#### TASK TO COMPLETE:
Only the lines from the beginning of the data below through the line that contains "Open Gói đề cử in sidebar" should be repeated, exactly as written.
::::
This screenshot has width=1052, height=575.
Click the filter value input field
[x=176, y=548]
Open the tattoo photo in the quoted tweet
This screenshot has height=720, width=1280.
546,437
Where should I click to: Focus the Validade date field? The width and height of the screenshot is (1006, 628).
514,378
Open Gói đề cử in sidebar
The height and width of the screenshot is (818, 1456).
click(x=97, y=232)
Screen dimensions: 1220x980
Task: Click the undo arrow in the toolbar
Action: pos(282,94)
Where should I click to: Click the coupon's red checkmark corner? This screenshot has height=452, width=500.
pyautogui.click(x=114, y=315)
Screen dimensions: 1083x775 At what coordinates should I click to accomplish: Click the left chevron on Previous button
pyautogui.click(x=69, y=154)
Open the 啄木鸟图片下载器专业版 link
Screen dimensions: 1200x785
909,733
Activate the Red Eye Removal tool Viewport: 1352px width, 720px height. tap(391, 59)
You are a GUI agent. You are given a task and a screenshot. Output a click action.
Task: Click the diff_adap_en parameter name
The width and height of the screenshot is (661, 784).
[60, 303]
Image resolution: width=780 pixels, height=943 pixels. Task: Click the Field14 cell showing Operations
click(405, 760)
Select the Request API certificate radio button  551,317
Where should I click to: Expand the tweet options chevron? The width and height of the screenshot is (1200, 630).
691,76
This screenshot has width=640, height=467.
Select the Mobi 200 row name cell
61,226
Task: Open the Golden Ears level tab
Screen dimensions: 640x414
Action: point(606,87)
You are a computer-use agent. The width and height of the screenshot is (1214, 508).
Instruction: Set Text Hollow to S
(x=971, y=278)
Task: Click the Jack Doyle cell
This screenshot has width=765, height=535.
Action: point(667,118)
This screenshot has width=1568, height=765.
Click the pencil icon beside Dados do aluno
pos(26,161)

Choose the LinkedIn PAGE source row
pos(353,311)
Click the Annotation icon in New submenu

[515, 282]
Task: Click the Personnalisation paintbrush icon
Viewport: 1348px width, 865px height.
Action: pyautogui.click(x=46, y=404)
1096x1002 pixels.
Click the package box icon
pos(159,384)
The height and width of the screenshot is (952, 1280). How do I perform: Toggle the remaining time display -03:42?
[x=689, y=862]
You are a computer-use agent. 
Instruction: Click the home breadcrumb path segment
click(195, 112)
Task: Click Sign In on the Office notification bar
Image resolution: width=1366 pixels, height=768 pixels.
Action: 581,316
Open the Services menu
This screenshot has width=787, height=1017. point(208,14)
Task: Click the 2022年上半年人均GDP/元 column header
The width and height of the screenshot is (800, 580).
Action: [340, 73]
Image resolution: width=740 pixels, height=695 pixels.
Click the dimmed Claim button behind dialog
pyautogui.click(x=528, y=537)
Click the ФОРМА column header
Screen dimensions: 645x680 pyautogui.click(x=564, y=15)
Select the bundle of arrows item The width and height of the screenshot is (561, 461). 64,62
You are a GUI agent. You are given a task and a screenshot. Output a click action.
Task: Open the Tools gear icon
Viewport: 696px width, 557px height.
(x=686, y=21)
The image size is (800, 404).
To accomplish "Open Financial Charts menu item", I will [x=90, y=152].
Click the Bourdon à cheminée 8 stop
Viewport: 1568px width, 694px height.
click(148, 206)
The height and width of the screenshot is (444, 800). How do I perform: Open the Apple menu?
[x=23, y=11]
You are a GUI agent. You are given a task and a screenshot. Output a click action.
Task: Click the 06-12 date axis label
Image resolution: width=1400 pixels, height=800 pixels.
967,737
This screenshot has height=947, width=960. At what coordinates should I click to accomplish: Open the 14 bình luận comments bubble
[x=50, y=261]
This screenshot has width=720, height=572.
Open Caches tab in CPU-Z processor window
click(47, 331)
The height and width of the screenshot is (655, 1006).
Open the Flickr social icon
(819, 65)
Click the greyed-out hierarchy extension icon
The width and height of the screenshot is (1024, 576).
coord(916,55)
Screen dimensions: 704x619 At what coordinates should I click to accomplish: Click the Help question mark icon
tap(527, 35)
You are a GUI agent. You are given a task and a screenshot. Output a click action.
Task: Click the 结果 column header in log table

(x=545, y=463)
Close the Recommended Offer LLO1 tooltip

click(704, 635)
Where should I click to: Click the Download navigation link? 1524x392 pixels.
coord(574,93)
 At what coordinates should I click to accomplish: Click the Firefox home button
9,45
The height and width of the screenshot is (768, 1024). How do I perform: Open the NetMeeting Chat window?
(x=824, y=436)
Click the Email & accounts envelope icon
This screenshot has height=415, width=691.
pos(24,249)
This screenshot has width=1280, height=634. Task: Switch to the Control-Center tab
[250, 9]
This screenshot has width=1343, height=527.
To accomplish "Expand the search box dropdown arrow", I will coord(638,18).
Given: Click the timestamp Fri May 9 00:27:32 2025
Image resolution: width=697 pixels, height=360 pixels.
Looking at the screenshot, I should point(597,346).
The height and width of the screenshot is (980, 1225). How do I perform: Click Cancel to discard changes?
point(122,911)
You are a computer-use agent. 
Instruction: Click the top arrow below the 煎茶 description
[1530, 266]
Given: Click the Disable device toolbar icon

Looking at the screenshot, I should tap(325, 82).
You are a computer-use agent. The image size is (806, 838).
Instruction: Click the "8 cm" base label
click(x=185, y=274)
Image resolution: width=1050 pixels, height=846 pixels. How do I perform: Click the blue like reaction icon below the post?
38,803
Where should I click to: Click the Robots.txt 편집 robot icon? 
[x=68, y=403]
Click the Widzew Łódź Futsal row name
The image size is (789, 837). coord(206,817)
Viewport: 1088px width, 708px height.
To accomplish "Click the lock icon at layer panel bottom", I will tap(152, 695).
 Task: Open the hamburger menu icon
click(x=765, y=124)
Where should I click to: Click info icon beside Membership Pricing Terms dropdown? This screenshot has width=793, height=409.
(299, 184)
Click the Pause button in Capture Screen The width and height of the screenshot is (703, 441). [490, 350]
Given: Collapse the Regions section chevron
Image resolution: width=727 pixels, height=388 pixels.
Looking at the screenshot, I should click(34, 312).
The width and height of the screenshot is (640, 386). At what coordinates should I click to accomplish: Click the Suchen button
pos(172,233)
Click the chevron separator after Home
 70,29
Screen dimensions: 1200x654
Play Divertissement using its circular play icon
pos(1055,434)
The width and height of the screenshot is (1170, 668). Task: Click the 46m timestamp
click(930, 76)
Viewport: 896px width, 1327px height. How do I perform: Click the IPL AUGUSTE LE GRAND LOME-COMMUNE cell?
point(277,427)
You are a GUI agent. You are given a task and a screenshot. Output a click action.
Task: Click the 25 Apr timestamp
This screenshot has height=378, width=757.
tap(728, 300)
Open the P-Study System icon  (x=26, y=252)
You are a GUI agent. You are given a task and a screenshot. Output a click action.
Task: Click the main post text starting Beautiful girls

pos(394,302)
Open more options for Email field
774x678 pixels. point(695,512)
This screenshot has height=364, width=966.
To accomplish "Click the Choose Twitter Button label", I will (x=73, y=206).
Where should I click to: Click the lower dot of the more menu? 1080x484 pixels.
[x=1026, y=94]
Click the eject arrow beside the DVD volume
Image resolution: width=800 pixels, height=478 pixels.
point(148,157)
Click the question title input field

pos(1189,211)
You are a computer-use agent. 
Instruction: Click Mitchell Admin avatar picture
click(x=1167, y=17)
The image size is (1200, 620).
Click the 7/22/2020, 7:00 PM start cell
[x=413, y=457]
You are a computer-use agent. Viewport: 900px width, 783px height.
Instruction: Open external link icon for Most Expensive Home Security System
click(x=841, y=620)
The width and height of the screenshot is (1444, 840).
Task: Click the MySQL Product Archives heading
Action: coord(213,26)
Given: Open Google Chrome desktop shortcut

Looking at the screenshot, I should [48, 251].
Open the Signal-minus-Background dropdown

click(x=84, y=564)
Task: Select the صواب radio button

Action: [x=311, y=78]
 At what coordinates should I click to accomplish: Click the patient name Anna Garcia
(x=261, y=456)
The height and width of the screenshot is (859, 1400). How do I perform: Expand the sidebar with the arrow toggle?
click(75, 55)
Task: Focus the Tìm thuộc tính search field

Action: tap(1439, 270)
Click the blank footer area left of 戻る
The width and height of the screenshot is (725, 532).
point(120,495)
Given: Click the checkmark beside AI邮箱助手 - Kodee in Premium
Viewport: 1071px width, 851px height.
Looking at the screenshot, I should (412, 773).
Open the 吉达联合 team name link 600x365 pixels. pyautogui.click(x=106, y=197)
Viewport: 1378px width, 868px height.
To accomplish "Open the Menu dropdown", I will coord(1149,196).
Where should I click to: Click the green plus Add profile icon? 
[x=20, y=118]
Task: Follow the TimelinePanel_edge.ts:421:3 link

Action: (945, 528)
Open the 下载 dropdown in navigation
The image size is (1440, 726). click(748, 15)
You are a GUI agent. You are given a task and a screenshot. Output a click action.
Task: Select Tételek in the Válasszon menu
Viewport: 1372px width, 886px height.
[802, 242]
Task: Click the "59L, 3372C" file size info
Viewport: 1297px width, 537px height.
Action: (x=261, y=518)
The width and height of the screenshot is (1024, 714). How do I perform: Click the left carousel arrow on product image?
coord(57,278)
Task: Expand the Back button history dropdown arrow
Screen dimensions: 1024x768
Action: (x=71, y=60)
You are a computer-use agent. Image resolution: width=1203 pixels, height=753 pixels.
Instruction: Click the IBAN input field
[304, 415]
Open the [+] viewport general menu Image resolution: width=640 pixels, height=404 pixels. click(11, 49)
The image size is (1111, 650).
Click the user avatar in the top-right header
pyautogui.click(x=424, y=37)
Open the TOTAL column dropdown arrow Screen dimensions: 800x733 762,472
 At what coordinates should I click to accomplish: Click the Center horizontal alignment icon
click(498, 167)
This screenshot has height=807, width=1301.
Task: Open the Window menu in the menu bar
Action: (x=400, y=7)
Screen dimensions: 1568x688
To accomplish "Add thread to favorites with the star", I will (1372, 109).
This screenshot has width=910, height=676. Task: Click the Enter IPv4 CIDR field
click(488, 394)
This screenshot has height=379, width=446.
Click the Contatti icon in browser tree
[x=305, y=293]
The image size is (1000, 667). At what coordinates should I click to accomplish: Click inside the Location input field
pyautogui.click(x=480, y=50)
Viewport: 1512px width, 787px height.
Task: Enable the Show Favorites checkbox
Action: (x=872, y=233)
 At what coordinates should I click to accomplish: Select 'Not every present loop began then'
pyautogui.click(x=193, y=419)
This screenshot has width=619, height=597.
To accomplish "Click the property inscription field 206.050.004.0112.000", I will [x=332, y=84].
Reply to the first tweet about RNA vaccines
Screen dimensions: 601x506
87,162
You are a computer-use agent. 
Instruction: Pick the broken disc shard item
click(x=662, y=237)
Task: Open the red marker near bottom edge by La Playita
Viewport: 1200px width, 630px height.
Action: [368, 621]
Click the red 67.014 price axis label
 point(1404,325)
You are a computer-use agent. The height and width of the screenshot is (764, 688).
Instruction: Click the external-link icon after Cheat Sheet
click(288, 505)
::::
#### OUTPUT FOR THIS EXERCISE:
This screenshot has width=1052, height=575.
Click the filter value input field
[x=176, y=548]
Open the tattoo photo in the quoted tweet
This screenshot has height=720, width=1280.
546,437
Where should I click to: Focus the Validade date field? The width and height of the screenshot is (1006, 628).
514,378
Open Gói đề cử in sidebar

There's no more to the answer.